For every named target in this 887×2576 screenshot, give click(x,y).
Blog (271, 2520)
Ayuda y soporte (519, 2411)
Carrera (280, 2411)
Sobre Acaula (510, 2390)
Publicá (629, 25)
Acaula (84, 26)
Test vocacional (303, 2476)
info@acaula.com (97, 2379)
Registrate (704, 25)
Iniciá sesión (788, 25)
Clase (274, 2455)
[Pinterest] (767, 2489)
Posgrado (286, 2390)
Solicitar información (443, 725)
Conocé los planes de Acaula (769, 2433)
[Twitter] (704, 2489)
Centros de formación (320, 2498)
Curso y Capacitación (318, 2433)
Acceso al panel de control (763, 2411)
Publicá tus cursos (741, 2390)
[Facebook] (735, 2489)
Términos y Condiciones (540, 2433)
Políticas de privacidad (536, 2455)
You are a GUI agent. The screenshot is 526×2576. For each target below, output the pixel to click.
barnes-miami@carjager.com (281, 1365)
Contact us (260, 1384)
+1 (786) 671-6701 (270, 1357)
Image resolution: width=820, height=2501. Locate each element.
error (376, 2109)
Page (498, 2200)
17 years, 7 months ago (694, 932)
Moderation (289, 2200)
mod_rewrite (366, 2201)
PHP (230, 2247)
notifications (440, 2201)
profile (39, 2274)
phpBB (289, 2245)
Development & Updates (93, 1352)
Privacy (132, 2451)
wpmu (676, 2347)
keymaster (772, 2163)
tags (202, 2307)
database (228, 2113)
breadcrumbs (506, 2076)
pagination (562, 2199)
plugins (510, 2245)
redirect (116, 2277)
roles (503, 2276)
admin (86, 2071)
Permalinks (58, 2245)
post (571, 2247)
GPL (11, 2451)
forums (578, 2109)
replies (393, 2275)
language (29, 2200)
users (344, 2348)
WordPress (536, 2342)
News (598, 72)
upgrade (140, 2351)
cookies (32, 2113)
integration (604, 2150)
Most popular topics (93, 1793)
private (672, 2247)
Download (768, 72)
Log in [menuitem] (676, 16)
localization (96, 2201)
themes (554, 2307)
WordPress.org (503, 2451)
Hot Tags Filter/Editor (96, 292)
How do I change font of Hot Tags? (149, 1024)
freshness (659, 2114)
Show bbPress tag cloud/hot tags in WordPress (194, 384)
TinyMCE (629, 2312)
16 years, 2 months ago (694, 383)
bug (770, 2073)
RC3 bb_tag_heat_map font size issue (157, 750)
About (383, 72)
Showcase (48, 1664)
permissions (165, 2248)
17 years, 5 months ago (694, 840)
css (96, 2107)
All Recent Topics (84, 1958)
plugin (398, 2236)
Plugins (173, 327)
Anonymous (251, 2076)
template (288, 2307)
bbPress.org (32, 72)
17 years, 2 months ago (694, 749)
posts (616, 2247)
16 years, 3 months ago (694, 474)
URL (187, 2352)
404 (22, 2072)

☆ ☆ ☆ ☆ ☆

(WORK REQUEST):
Reproduce each line of the material in which the string "target" occurs.

(OUTPUT FOR THIS EXERCISE):
For every named target in this 887×2576 screenshot, give click(x,y).
You are a GUI agent. The screenshot is 526×2576. For each target below, output the pixel to click.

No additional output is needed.